Protocols, quality checks, and the wait for perfection

Pawan
4 min readSep 27, 2019
Picture courtesy — Vadim for Unsplash

Needless protocols in the name of quality checks stifle work and creativity and lead to frustration.

What exactly is the fuss around meeting members of any Royal Family?

Here’s a sample of the protocols and rules that people who visit the Buckingham Palace are to follow:

  • They are to address the Queen as ‘Your Majesty’ followed by ‘Ma’am’. For the King, it is ‘Your Royal Highness’ followed by ‘Sir’
  • At the dining table, once the queen stops eating, everyone stops eating
  • Members of the royal family can’t play monopoly
  • No one can turn their back on the queen after a conversation, she has to turn back first

These are just a sample.

You can read the full list here.

Most of them look senseless and ridiculous, which they are.

It’s basically a bunch of rules written by someone and followed blindly for everyone because well, they are ‘protocol’.

Mercifully, with the next generation of royals coming to the fore, a lot of these protocols are being broken as many of them are just plain idiotic.
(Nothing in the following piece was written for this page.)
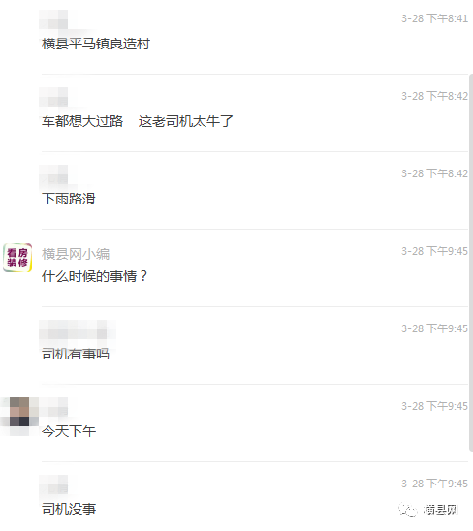Click the 3-28 下午8:41 timestamp
The height and width of the screenshot is (531, 473).
(434, 18)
Why do we invent protocols in the first place? And what is a protocol? A rule? A set of rules?

We all face protocols in daily life.

“Have you got that person’s signature?”

“Has that person seen it?”

“Have you cc’d her on the mail. She needs to be cc’d on all mails, doesn’t matter if she doesn’t read it.”

“Everything is ready. Just need his approval, otherwise we can’t move forward.”

“You should have told me before presenting. It’s protocol.”

Protocols are mostly man-made and invented and most times, serve no purpose at all. Most religious ceremonies are protocols, which is why if you don’t believe in it, you’ll wonder what the fuss is all about. Not always, but many times, they make someone look more important than they are. They inundate big organizations and bureaucracies with protocols and procedures that make getting work done hard.

So we are always pleasantly surprised when someone breaks protocol (in a good way).

The Chairman eats with the employees.

The President walks on a street and interacts with common people.

A team leader gives his people the freedom to schedule their days.

A boss doesn’t insist on seeing all presentations as she trusts her team.

The reason a lot of protocol exists (barring the nonsensical ones) is to ensure that nothing untoward occurs. If everyone is in the loop or in the know, nothing can go wrong.

Then what about quality checks? Are they also a part of protocol?

Herbert Diess and Hans Dieter Pötsch, Volkswagen’s chief executive and chairman are in the news again. They are accused of manipulating emission levels for innumerable Volkswagen cars to enable them to pass emission tests in the laboratories and later released cars that emitted up to 40 times more emissions.

Whenever a huge scandal like this blows up, the first question that we ask is — what happened to all the protocols to be followed? What about the quality checks? Wasn’t anyone looking?

Here’s where the debate gets interesting.

Most quality control checks are protocols. They are a series of procedures to be followed to ensure a certain quality is being met.

When a product is certified organic, we trust that someone has done the check. We have no way of knowing, but we trust it.

When a food product is stamped by a food authority, we trust someone has checked the quality.

Again, we often come across aberrations.

Cars and products are recalled en masse because they have skimped on the quality check part.

All of this boils down to one thing — you need to understand which protocols are aiding you and the ones that aren’t.

If your project, or business, or idea isn’t moving forward, it might be time to re-look at the protocols in place. If you require million permissions to get something relatively simple off the ground, you might need to see things in a new light. That’s why many people turn to freelance projects, start their own businesses, or work in places with fewer levels — they’re sick and tired of all the protocols they have to go through to get their work seen or their ideas heard.

Most committees and chains of command set up for quality checks don’t act that way. Giving an opinion for the sake of it or to justify one’s presence doesn’t qualify as a quality check. It’s just a hindrance.

Needless protocols in the name of quality checks stifle work and creativity and lead to frustration.

If a protocol is coming in the way of you producing work, find a way around it or find a place with fewer protocols.

Most of the quality checks we do are perfection checks — that is, we wait for something that we deem to be perfect before we launch.

Mixing up quality with perfection is the death knell for most ideas that end up dying in their infancy.

Your writing, your cooking, your podcasting, your presenting, your analytical thinking — all of them can get better.

For that, you need to remove all the imaginary protocols and perfection checks in your head.